If you would like to see if a bag is valid, use its ``is_valid`` method:

.. code:: python

    bag = bagit.Bag('/path/to/bag')
    if bag.is_valid():
        print("yay :)")
    else:
        print("boo :(")

If you'd like to get a detailed list of validation errors, execute the
``validate`` method and catch the ``BagValidationError`` exception. If
the bag's manifest was invalid (and it wasn't caught by the payload
oxum) the exception's ``details`` property will contain a list of
``ManifestError``\ s that you can introspect on.
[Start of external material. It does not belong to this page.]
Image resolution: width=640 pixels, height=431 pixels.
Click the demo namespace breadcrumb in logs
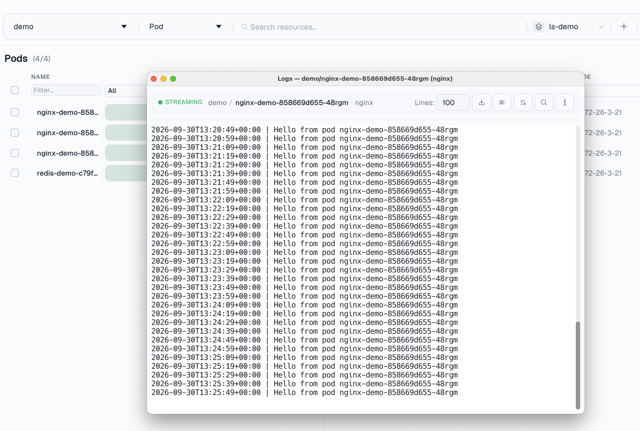[217, 102]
Each ManifestError,
will be of type ``ChecksumMismatch``, ``FileMissing``,
``UnexpectedFile``.

So for example if you want to print out checksums that failed to
validate you can do this:

.. code:: python


    bag = bagit.Bag("/path/to/bag")

    try:
      bag.validate()

    except bagit.BagValidationError as e:
        for d in e.details:
            if isinstance(d, bagit.ChecksumMismatch):
                print("expected %s to have %s checksum of %s but found %s" %
                      (d.path, d.algorithm, d.expected, d.found))

To iterate through a bag's manifest and retrieve checksums for the
payload files use the bag's entries dictionary:

.. code:: python

    bag = bagit.Bag("/path/to/bag")

    for path, fixity in bag.entries.items():
      print("path:%s md5:%s" % (path, fixity["md5"]))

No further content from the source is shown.